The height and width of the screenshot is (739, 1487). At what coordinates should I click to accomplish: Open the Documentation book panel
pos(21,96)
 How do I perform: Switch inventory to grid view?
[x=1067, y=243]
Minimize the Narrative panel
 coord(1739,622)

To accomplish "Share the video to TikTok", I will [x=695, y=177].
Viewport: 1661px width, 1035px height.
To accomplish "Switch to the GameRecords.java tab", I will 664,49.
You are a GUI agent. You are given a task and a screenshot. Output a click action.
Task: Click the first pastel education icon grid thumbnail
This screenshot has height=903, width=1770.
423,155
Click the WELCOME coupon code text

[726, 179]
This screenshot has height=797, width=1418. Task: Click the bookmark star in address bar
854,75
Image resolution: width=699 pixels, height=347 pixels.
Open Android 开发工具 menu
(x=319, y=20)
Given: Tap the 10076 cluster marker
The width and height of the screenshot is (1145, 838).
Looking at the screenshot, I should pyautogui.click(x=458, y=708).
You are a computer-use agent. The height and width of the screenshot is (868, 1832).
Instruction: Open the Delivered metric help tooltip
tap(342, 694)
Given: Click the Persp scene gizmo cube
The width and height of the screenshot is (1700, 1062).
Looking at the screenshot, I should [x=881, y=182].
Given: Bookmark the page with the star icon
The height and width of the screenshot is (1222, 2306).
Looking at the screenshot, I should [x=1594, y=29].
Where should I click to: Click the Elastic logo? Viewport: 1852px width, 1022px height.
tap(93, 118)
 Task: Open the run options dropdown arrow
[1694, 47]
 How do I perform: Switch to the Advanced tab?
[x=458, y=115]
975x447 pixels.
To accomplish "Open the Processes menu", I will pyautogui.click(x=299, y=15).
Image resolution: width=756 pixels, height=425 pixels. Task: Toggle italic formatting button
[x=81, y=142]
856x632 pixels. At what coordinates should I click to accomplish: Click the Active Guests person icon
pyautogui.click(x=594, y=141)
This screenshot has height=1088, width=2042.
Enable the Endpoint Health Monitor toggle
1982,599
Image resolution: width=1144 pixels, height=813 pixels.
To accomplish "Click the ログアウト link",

▶ Exercise requirements:
For the records above, state how many lines contain "agent", and nothing more.

▶ Task answer:
2